**Work request**. Only one thing is required: the number of lines in the entries below that contain "XBOX".

**Extracted material**.

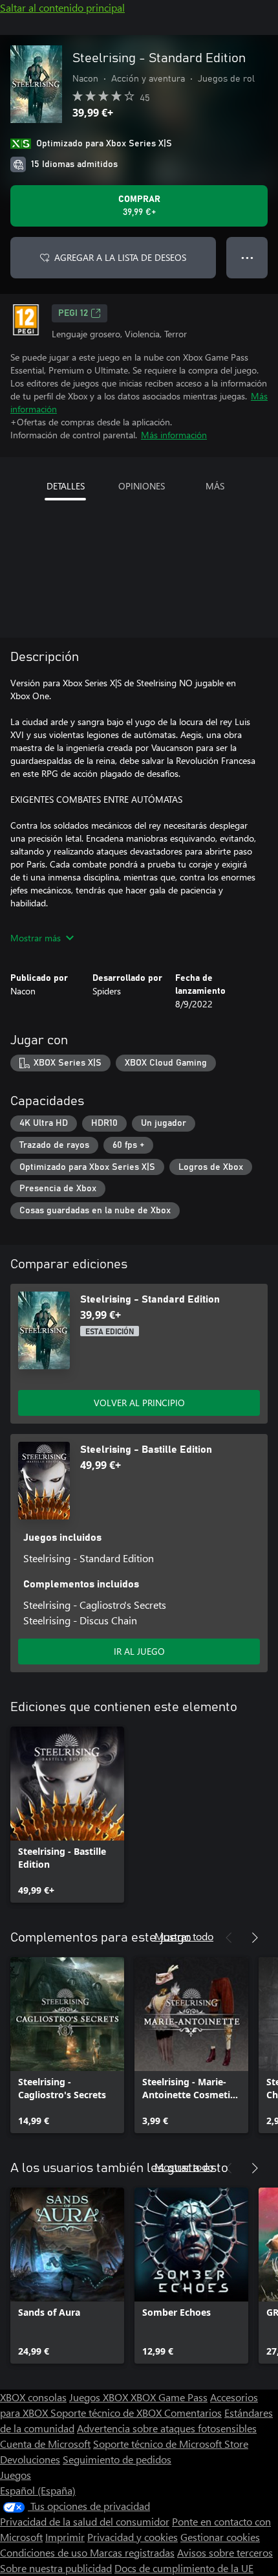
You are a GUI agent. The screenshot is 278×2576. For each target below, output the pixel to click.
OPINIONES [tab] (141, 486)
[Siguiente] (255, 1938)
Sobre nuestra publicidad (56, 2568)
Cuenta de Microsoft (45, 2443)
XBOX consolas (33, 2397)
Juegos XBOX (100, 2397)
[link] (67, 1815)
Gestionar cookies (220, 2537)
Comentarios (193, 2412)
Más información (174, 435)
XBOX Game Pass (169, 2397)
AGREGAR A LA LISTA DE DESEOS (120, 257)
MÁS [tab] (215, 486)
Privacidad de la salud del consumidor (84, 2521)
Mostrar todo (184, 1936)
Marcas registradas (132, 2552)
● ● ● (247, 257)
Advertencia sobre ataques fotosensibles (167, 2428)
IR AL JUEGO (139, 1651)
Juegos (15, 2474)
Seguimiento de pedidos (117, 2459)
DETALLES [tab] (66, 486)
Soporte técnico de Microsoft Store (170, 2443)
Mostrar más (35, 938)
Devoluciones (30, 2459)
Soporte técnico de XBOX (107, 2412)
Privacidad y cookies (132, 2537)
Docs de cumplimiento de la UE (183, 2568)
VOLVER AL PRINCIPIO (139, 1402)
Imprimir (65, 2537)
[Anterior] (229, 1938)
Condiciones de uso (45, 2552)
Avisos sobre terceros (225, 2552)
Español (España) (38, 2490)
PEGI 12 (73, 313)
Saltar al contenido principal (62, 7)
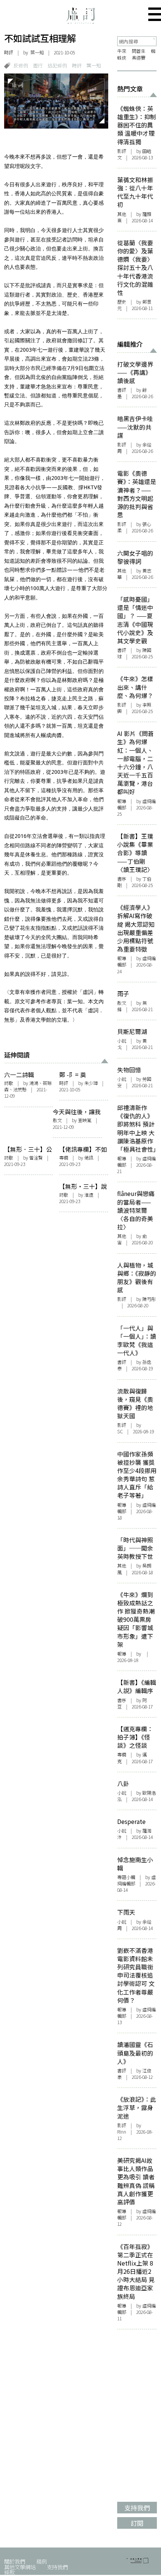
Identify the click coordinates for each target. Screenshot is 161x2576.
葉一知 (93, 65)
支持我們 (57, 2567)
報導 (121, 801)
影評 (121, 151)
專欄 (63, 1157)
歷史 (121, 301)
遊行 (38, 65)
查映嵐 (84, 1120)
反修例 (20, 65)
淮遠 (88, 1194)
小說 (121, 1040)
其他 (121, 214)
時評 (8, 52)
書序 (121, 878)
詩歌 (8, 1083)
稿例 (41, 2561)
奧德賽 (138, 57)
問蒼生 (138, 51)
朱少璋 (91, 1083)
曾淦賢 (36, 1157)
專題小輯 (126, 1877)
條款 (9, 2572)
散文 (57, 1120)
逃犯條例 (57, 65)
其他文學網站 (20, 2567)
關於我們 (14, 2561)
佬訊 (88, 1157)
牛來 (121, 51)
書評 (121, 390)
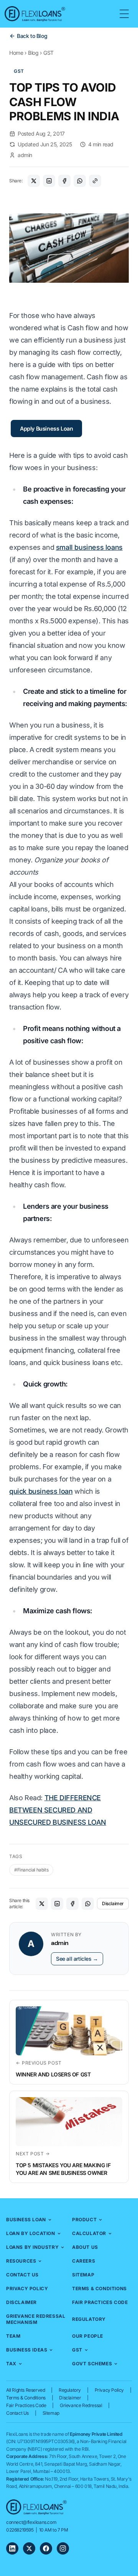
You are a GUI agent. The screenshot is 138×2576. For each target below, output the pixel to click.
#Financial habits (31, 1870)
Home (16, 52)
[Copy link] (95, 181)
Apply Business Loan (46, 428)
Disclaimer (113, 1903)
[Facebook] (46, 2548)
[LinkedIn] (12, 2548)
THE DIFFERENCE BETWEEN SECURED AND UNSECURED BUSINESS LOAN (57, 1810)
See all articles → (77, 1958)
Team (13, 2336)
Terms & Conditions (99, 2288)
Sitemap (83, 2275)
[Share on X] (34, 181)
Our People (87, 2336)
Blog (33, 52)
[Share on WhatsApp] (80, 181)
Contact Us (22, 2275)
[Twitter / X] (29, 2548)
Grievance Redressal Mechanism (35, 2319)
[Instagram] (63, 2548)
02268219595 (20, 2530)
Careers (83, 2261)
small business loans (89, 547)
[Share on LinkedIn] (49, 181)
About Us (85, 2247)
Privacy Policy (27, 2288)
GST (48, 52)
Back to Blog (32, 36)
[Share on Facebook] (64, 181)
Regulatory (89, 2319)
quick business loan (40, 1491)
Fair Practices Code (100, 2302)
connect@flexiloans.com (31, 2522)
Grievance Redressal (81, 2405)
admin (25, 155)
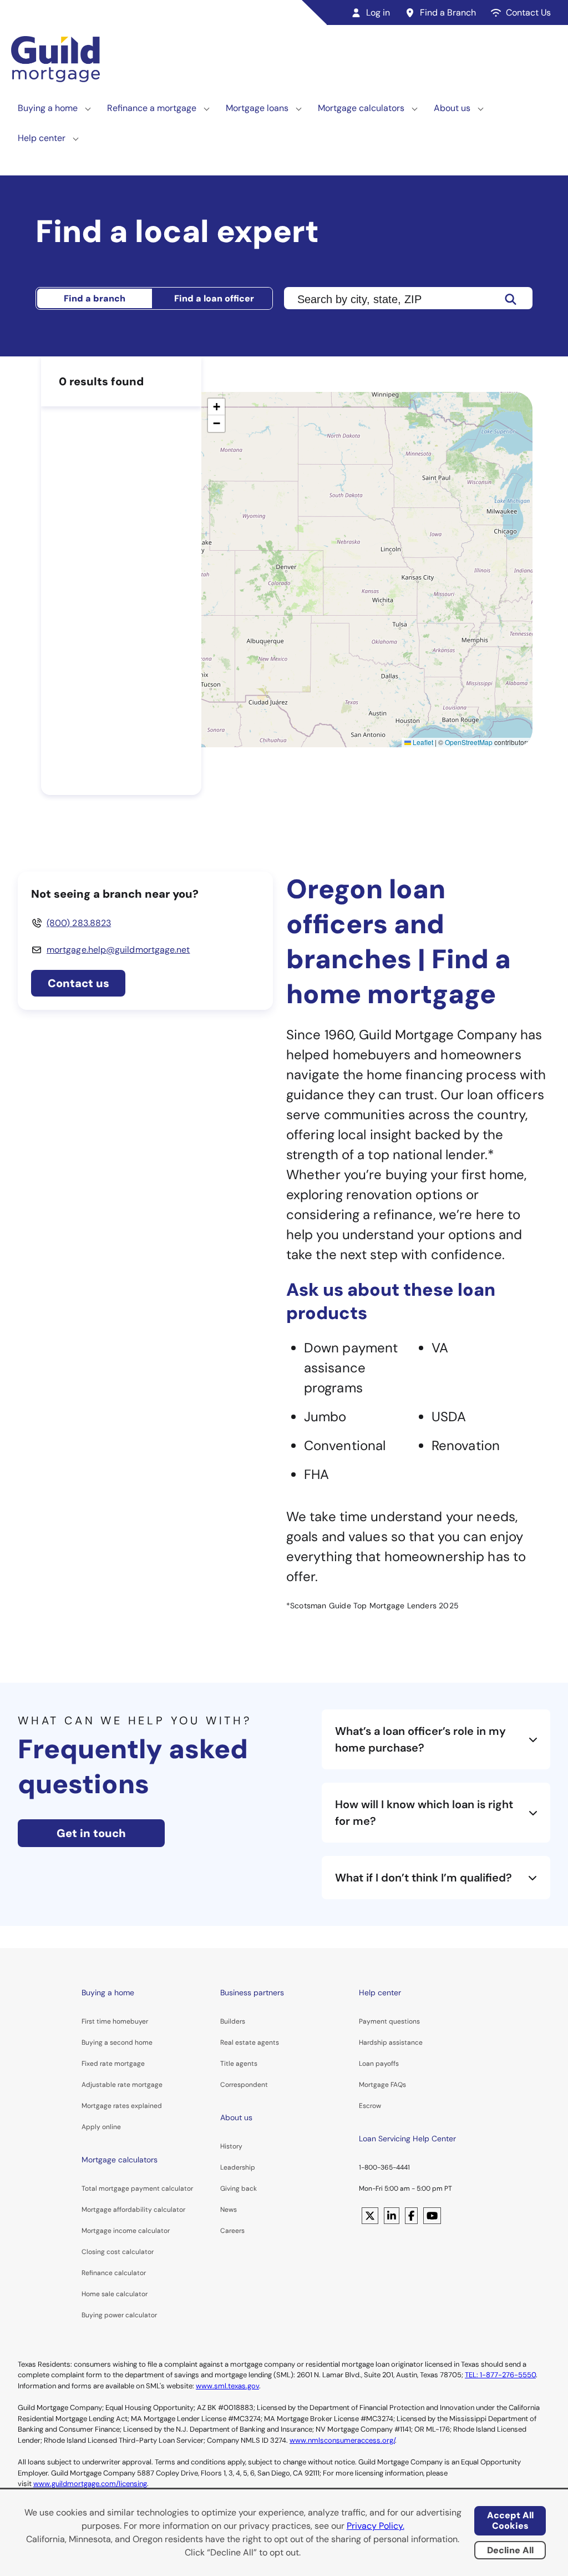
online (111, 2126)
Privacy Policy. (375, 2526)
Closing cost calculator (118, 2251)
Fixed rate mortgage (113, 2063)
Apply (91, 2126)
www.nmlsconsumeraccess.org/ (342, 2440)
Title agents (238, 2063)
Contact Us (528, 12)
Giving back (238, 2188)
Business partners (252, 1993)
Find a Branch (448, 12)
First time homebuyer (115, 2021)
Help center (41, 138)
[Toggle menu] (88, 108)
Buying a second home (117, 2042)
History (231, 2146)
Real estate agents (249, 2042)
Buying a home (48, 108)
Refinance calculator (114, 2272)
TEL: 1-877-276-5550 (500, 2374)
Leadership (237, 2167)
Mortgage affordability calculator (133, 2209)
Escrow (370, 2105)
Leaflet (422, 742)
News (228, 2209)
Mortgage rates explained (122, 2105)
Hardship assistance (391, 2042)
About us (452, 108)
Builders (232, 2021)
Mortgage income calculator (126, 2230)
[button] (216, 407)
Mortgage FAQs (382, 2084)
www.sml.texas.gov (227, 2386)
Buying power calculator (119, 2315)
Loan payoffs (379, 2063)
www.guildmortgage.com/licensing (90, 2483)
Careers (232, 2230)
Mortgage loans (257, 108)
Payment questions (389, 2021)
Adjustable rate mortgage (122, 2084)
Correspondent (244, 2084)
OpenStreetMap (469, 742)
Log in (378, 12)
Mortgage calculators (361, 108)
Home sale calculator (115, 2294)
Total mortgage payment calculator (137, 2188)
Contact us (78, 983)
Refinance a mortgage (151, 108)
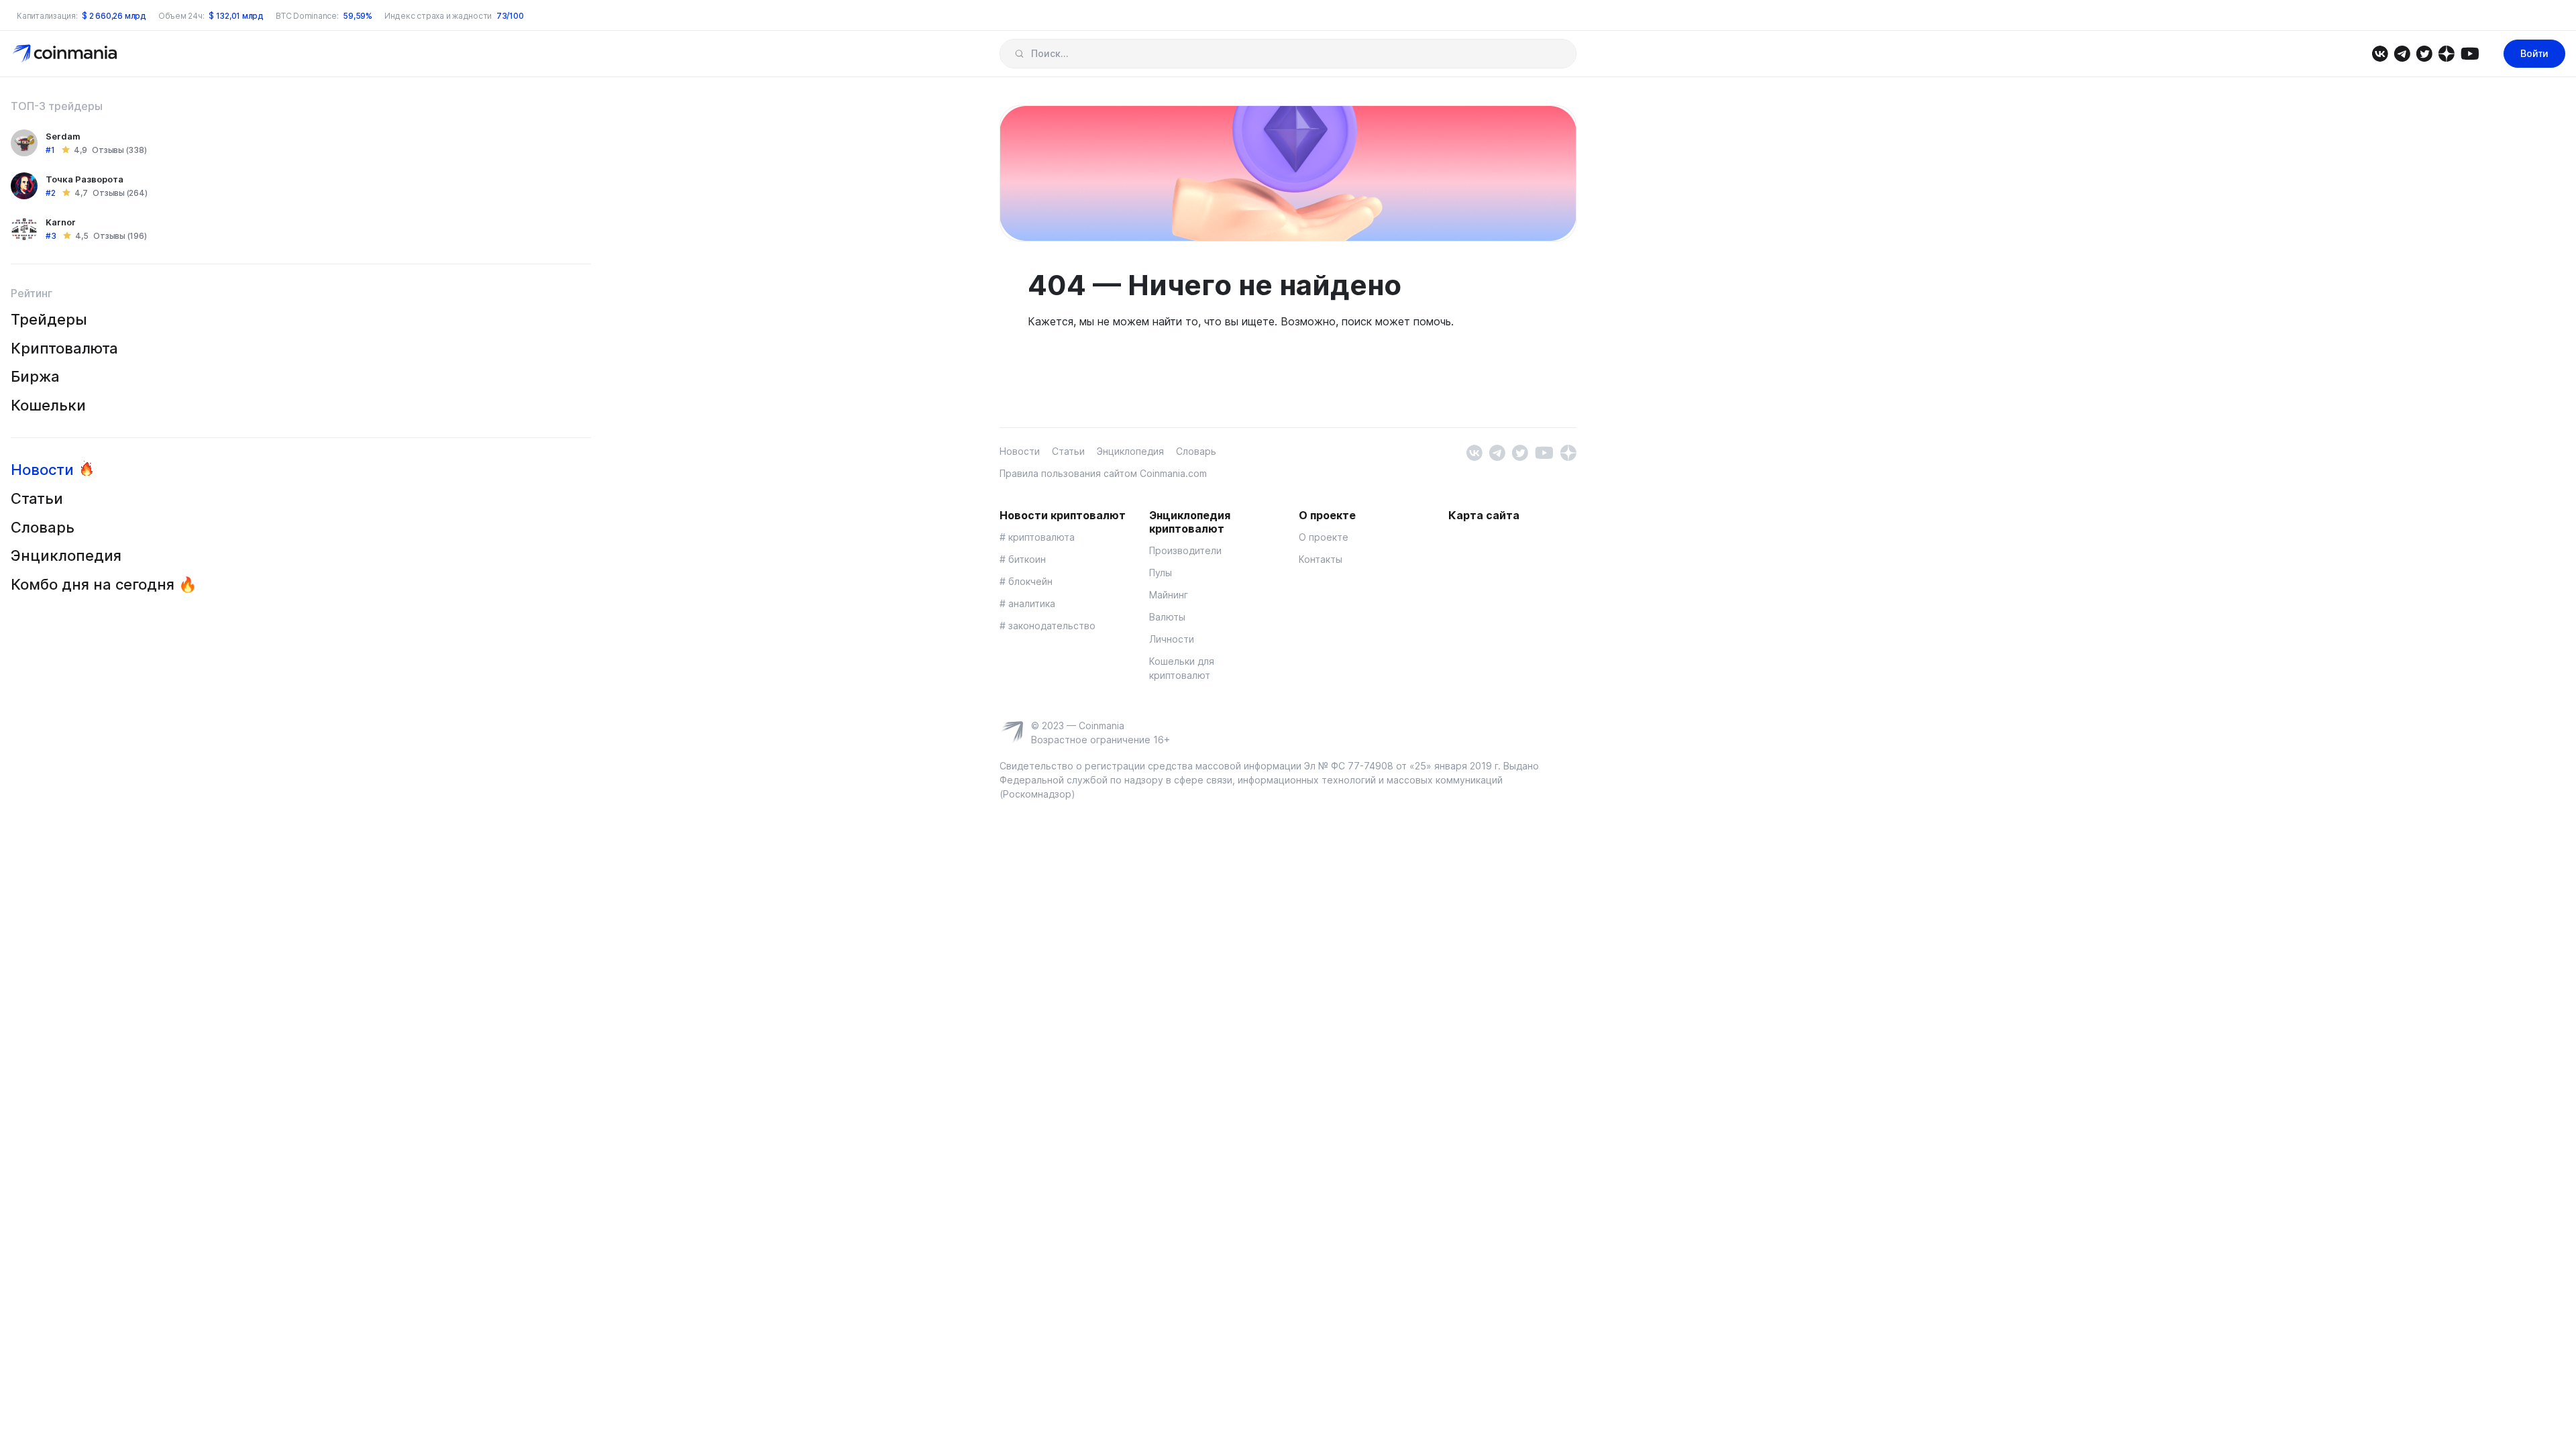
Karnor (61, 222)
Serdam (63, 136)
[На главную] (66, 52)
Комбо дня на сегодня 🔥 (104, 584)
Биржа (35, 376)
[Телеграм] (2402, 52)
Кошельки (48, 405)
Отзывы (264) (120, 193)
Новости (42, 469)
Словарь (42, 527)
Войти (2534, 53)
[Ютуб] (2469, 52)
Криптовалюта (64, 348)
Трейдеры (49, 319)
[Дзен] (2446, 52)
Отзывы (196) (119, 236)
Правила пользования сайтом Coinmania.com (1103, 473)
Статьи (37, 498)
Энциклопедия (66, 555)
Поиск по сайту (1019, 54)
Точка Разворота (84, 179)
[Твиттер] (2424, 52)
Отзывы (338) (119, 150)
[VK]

**Answer section**. 4